The rueful grimace, the faint shrug, the dismissive flick of her wrist, were all obligatory. Grace, like every other woman in her place, automatically apologised for what she did with her life, but not because she lacked Dr Laura’s militarism to defend it publicly. It had taken Michael years to crack the nuances of this conversation, but he was fluent now. The self-deprecation was bogus, most apparent if it was a woman doing the asking and if she responded with something like ‘Oh, really? I could never do that, myself. I practically ran back to work. Honestly, I so admire you.’ 
Grace may have still cringed inwardly when she had to write ‘None’ next to the colon after ‘Work Tel’, which was never even qualified with ‘if applicable’ on forms, but these cocktail-party moments were the moments that validated her. As the full-time mom, she would parry by ‘admitting’ that she loved being home with the sticky little goggas, without bothering to address the implication that she’d had a frontal lobotomy. In the mummy wars, the defensiveness was all on the part of the working mother. Securely entrenched on the moral high ground, Grace had no need for gratuitous jabs like ‘Honestly, I don’t know how you manage it. What is the after-care facility like at the school?

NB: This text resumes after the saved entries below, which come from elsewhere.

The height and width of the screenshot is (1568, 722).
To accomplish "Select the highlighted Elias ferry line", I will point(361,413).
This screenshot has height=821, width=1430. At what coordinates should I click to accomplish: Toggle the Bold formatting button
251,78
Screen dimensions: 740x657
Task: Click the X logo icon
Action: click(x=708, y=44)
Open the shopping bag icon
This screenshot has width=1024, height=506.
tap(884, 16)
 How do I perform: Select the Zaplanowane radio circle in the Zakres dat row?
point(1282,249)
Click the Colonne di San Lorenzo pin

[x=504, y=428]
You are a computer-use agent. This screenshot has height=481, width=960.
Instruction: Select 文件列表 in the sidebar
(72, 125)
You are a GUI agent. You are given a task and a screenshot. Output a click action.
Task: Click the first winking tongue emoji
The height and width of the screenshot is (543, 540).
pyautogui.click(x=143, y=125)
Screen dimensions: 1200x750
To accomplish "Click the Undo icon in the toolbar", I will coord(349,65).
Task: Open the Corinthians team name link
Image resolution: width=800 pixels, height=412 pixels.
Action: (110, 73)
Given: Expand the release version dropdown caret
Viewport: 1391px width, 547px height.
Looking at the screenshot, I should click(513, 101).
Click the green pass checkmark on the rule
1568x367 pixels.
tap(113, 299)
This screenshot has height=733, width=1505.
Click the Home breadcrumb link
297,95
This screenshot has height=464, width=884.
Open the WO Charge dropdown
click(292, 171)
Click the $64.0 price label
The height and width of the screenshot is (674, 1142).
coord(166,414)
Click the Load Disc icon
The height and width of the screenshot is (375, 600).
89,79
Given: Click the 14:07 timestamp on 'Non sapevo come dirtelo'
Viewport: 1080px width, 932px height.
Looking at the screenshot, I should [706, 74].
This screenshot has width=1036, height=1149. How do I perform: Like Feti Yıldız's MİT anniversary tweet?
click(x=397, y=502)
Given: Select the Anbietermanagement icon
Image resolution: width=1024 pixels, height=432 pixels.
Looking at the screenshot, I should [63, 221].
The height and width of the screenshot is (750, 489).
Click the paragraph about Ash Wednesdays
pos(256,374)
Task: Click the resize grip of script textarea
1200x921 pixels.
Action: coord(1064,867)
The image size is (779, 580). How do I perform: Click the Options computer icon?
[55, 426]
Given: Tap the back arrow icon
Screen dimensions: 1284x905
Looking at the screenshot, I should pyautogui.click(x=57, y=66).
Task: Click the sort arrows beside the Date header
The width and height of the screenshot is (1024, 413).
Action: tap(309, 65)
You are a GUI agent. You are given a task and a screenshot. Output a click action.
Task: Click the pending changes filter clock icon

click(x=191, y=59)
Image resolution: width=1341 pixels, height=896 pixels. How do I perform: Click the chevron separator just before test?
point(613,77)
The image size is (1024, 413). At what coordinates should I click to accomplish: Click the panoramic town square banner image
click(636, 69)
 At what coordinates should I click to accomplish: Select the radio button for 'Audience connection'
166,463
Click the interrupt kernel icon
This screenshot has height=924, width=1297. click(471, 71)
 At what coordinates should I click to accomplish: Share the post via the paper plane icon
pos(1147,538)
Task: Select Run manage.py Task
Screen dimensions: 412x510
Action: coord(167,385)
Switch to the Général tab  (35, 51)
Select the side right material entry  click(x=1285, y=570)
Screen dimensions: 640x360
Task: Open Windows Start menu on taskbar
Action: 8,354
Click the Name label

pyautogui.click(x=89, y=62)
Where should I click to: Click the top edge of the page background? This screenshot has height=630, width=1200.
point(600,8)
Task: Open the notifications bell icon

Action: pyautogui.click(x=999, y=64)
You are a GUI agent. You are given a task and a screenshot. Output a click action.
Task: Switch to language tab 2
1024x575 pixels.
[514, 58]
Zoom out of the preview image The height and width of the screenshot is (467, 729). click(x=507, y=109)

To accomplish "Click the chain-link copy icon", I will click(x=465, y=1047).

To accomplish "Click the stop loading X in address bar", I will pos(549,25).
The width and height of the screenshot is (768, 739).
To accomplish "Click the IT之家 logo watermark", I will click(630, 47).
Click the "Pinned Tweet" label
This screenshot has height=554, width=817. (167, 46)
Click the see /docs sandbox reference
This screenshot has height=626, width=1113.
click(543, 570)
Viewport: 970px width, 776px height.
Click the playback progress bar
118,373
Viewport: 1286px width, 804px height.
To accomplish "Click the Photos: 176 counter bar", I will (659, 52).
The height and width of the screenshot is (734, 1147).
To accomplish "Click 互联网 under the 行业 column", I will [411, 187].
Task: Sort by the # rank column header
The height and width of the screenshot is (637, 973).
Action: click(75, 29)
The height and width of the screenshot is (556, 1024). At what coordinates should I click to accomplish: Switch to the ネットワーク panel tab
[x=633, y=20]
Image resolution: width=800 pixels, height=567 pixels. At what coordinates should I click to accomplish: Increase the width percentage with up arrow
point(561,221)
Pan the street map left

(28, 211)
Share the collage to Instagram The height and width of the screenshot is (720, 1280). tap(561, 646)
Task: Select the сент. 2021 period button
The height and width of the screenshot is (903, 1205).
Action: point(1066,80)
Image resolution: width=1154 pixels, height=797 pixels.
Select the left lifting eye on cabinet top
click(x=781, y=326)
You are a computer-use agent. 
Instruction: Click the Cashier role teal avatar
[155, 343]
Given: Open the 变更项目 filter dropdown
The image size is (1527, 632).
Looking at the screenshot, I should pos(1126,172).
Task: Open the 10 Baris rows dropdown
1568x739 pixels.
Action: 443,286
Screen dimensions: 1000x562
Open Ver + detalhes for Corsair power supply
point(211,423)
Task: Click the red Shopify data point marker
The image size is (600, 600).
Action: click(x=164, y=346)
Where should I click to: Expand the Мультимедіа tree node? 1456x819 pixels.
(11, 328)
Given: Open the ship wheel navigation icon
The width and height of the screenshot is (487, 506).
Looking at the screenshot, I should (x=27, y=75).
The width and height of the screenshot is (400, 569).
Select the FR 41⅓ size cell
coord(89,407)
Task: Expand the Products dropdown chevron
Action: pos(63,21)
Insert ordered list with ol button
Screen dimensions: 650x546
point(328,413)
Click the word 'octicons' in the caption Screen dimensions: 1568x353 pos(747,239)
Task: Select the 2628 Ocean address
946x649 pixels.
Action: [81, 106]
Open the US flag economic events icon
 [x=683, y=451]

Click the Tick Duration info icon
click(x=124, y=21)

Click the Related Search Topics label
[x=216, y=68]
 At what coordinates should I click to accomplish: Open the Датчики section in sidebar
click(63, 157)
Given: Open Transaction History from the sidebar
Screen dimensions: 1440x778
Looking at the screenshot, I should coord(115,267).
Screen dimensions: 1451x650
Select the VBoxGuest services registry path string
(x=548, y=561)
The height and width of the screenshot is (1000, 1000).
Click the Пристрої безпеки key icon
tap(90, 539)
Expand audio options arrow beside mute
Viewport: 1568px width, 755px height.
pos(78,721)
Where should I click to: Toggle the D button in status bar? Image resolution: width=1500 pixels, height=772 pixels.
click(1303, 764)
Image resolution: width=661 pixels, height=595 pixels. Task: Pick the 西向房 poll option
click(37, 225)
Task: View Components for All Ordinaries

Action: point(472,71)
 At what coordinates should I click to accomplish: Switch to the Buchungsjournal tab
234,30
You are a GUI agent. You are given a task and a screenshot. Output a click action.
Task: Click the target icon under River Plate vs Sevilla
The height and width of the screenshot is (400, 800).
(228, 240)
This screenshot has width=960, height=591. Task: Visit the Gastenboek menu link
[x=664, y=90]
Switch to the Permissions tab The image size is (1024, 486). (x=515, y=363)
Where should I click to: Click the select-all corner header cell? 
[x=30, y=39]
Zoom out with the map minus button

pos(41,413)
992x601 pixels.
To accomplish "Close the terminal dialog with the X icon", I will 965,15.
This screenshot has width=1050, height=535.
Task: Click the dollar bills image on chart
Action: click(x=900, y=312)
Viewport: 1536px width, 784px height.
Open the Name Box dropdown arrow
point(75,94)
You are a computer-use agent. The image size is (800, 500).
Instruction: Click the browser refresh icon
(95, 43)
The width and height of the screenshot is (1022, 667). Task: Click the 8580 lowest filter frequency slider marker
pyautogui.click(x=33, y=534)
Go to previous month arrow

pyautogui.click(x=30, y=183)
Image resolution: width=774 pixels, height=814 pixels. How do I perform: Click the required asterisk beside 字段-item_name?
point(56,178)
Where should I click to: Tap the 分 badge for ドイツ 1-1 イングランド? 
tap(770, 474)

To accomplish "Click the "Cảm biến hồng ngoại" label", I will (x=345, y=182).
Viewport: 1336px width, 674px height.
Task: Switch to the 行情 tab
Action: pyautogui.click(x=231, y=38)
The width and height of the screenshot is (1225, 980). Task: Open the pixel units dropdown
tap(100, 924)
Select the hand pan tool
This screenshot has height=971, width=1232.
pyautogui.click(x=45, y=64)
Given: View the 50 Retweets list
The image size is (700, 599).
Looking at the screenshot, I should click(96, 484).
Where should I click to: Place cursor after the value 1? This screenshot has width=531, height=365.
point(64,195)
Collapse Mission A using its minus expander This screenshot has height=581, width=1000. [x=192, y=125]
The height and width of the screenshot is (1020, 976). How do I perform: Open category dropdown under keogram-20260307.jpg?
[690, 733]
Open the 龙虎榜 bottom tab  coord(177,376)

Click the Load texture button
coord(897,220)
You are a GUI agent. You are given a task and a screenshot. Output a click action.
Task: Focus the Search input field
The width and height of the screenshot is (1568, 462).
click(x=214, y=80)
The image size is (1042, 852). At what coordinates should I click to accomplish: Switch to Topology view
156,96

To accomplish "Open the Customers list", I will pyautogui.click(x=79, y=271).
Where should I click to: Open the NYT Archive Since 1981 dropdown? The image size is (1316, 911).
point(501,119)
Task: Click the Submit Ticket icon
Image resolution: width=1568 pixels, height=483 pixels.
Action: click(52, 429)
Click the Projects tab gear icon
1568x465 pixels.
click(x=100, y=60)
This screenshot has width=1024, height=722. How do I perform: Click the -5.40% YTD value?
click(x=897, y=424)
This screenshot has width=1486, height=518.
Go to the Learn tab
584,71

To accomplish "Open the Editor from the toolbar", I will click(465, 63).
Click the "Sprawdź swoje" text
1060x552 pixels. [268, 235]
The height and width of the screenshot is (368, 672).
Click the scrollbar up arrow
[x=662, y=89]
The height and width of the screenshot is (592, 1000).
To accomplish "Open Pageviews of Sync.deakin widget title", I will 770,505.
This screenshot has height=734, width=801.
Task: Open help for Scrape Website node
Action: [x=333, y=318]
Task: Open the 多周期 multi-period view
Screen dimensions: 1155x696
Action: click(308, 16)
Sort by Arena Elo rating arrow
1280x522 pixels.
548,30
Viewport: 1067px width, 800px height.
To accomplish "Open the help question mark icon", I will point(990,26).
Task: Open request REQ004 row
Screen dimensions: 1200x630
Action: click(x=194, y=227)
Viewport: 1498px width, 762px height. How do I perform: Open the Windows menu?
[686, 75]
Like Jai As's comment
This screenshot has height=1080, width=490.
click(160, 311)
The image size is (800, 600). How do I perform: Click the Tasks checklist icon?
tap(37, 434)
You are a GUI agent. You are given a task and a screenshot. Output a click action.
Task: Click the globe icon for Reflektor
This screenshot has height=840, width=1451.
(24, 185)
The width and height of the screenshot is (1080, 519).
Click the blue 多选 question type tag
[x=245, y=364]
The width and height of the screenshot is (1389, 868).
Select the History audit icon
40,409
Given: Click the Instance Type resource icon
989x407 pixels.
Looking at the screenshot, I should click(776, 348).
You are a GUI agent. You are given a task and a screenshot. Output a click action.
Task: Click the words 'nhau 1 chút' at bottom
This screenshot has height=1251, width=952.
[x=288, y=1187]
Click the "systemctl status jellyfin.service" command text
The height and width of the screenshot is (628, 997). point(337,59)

Did little Johnny enjoy holiday camp?’
Of course, reality was more complicated. Women switched sides all the time, stopping work to be at home, or going back to work after staying at home, and more straddled the line, working part-time or flexi-time, or for themselves, often in cottage industries with pretensions. But now, after Grace had been tripped into disclosing her status first, Michael watched with interest to see how this conversation would play out. 
 ‘And you Heather?’
‘I’m kind of a big deal actually. No, lie. I’m snap with you, but God, Grace, if someone had tapped me on my shoulder pads at our matric dance back in 1989 and shouted over the Depeche Mode that you were going to end up a housewife, I’d have squirted spiked punch through my nostrils.’
Grace went down for the count. It took her several moments to recompose her face while Heather blundered on. 
‘Me either, Heather,’ she finally said. ‘When I think about it, it makes my blood boil. Can you name the worst crime perpetrated by the eighties? Your time starts now. Go!’
‘Hmm,’ said Debi, butting into their conversation, ‘home perms? Leg warmers? With stonewashed jeans? Sub-question: Is it in fact unfair to blame the rest of us for what Karl Lagerfeld and Bananarama – anyone, really, who featured on Pop Shop –  should clearly be punished for?’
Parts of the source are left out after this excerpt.